At a later stage, relevant players in the ecosystem — consultancies, for instance — will be able to build configuration templates whenever a new call is published and make them available to third parties, so that other entities can start from an already optimised template. Partnerships with the bodies responsible for managing calls may also allow “official” template versions.
Work plan
The work is organised into eight activities over 36 months: five of industrial research, one of experimental development, one of project management and one of dissemination.
| Activity | Lead |
|---|---|
| A1. Studies and requirements | ICBAS |
| A2. Definition of the system architecture, data structure and models | Invisible Lab |
| A3. Development of the integrated project visualisation component | Invisible Lab |
| A4. Development of the AI-powered automatic configuration engine | Invisible Lab |
| A5. Development of the configurable project management platform | Invisible Lab |
| A6. Testing and validation of the prototype in a relevant environment | ICBAS |
| A7. Dissemination and promotion of the R&D results | Solvian Group |
| A8. Technical project management | Invisible Lab |
Potential
The platform targets every kind of entity, public and private, that wants a digital tool to support the management of nationally or EU-funded projects, as well as the consultancies working in this area. SMEs are a particularly relevant segment: they would gain a competitive option for managing projects of this nature, where today they have few realistic alternatives.

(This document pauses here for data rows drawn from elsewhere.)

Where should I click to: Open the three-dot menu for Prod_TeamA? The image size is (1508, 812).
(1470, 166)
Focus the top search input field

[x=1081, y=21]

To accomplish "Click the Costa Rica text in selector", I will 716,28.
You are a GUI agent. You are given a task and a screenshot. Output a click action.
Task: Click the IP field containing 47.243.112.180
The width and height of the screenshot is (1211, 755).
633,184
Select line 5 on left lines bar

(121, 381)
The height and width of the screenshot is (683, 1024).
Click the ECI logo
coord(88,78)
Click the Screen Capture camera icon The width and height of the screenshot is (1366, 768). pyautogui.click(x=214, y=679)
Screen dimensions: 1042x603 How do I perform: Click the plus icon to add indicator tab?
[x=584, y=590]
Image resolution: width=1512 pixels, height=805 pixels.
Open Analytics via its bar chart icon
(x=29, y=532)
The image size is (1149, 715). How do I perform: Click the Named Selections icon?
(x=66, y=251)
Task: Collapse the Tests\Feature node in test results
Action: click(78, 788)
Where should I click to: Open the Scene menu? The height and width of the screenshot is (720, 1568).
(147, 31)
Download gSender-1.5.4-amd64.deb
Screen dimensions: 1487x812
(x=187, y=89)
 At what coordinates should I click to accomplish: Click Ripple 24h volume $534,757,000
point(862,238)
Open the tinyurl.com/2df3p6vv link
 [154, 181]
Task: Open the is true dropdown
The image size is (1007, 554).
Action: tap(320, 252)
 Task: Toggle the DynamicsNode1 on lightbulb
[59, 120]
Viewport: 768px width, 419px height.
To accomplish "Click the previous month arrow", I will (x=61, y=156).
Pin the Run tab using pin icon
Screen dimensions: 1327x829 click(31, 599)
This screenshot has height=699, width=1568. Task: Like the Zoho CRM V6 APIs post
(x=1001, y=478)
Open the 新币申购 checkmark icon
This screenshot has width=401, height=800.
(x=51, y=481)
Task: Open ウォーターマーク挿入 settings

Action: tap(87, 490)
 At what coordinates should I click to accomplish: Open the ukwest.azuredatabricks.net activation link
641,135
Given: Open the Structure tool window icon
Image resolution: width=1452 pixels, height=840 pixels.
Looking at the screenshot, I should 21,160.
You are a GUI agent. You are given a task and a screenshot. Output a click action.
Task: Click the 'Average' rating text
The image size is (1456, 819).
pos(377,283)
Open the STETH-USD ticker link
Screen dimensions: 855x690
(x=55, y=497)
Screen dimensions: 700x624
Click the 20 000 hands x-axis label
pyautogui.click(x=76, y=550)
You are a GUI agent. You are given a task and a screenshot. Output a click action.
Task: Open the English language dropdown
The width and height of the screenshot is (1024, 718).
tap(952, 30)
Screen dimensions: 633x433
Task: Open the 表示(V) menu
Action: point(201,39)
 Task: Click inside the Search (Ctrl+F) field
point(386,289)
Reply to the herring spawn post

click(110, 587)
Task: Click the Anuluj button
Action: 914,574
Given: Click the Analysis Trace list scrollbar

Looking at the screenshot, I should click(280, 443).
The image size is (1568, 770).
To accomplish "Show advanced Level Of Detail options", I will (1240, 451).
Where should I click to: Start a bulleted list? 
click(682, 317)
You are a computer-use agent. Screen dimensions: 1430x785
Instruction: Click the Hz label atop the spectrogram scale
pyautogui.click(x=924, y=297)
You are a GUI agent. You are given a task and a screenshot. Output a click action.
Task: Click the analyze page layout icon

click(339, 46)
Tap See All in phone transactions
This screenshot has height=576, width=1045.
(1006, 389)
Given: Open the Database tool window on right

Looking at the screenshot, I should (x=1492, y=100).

The main areas of scientific and technological uncertainty concern the design of AI models able to process and interpret complex, heterogeneous data from sources such as calls for proposals, schedules and execution reports while keeping analyses accurate and reliable; the definition of effective methodologies to train models on anonymised and/or synthetic historical data that remain representative of the diversity of funded project typologies; and the integration of the platform’s components without compromising performance or the user experience.